(RECORDS SHOWN)
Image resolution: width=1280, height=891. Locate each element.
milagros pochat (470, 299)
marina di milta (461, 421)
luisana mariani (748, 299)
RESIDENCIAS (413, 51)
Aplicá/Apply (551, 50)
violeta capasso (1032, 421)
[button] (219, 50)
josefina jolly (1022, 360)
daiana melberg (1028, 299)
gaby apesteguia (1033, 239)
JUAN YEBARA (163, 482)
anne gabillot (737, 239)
(End RECORDS SHOWN)
▶ [EXERCISE DIRECTIONS]: You are asked to transcribe the complete data exactly.

▶ [WRITTEN RESPONSE]:
Image resolution: width=1280, height=891. Locate each element.
milagros pochat (470, 299)
marina di milta (461, 421)
luisana mariani (748, 299)
RESIDENCIAS (413, 51)
Aplicá/Apply (551, 50)
violeta capasso (1032, 421)
[button] (219, 50)
josefina jolly (1022, 360)
daiana melberg (1028, 299)
gaby apesteguia (1033, 239)
JUAN YEBARA (163, 482)
anne gabillot (737, 239)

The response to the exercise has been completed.